• _Action item_
Each line below from the one containing "You are a GUI" through the one containing "Click the pin icon on Submission Date column" should be output exactly as it stands, and no other line should appear.
Segment Start: Exercise input
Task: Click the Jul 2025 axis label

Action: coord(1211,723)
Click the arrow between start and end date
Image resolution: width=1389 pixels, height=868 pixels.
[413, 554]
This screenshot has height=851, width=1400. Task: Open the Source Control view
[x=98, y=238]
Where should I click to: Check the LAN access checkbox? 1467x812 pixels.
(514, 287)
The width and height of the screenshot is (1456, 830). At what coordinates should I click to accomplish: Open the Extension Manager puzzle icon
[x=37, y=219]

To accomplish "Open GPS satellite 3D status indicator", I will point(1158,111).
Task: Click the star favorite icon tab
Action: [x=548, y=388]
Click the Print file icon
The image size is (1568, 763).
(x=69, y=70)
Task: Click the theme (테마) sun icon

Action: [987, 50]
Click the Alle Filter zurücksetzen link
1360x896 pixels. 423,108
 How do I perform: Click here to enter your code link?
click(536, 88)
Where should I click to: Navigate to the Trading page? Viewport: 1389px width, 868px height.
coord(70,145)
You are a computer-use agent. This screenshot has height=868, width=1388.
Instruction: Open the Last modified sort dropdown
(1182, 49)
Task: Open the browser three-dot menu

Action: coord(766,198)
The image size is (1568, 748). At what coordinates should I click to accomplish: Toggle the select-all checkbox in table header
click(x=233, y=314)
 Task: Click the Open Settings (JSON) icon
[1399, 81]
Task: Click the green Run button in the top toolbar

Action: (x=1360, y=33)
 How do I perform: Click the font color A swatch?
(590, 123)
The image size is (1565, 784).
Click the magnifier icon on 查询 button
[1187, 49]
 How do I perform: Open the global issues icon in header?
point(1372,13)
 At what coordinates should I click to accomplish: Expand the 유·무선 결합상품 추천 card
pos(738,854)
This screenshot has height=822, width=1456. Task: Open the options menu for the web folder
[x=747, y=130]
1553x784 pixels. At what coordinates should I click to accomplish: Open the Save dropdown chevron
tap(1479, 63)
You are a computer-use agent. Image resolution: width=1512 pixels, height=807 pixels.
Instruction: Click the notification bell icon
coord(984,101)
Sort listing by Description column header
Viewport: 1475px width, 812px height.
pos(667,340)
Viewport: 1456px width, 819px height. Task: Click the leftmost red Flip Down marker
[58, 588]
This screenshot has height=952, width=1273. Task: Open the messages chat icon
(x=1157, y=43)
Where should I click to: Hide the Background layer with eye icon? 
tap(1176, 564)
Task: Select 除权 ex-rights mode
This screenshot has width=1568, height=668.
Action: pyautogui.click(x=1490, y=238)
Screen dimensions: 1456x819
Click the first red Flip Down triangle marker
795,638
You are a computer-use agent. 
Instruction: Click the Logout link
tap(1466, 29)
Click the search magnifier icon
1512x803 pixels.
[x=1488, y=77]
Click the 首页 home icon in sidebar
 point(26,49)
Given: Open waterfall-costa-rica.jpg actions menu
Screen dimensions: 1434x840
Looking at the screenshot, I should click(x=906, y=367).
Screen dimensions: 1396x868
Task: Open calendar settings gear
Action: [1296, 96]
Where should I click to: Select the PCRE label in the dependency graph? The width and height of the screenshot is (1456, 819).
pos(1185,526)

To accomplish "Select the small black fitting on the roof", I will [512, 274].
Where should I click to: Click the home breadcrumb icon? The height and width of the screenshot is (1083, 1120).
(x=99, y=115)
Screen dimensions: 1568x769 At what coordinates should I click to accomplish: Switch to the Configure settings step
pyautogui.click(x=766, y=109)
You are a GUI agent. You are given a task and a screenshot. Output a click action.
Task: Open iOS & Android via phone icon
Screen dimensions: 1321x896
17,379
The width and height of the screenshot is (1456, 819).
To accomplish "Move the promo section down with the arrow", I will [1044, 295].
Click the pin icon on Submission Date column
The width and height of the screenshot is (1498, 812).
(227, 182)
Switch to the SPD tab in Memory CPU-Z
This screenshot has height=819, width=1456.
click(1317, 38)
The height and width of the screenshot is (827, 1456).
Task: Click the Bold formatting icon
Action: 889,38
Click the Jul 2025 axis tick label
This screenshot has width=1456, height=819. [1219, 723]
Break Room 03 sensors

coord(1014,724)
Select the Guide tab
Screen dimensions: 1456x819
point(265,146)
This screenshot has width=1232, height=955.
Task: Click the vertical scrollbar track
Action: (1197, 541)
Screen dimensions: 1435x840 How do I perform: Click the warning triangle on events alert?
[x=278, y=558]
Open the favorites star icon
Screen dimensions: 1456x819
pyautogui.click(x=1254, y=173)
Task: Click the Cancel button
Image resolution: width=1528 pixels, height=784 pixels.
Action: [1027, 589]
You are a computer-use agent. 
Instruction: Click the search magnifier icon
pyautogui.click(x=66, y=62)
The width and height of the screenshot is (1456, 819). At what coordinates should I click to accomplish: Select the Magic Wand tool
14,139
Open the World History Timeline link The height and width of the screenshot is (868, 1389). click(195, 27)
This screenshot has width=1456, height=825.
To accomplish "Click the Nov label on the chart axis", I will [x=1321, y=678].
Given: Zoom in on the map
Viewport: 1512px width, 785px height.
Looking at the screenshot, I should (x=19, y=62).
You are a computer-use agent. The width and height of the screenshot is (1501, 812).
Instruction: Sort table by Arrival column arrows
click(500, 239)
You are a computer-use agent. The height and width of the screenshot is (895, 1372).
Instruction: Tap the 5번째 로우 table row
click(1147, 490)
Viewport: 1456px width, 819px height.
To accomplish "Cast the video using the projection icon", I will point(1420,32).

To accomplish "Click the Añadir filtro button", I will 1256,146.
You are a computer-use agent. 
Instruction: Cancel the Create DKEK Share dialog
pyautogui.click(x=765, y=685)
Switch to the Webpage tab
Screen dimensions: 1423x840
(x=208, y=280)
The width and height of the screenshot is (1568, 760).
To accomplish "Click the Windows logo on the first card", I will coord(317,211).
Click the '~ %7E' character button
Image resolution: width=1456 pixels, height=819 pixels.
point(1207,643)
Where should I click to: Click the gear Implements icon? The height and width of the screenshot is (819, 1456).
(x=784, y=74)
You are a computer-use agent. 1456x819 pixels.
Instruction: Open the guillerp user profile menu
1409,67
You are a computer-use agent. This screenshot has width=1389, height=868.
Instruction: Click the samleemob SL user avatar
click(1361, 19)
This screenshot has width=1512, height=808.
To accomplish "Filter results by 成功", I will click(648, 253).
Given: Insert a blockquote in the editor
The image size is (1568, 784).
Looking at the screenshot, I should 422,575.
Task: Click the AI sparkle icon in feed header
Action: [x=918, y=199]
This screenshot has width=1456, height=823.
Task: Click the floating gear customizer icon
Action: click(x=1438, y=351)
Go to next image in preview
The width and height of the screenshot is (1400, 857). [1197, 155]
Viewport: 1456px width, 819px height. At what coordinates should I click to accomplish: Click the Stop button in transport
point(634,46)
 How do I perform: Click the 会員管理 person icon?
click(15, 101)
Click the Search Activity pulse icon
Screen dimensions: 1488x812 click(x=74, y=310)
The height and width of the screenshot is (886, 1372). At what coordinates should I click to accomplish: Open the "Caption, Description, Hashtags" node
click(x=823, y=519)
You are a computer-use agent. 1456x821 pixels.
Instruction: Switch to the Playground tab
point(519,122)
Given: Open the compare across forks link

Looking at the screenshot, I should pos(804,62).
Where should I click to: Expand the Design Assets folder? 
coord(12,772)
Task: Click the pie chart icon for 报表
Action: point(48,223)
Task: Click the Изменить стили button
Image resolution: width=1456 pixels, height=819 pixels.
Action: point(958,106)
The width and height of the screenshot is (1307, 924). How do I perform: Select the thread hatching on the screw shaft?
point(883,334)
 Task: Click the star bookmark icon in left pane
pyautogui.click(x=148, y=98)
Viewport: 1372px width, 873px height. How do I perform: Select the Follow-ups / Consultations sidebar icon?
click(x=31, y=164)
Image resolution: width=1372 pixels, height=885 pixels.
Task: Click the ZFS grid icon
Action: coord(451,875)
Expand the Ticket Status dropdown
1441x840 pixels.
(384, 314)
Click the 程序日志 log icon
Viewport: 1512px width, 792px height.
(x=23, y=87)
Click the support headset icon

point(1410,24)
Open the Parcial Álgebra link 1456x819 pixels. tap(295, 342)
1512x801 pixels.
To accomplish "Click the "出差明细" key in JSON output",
Segment End: Exercise input
• _Output for this exercise_
You are a GUI agent. You are given a task and a screenshot. Output a click action.
Task: Open iOS & Android via phone icon
Screen dimensions: 1321x896
17,379
The width and height of the screenshot is (1456, 819).
To accomplish "Move the promo section down with the arrow", I will [1044, 295].
Click the pin icon on Submission Date column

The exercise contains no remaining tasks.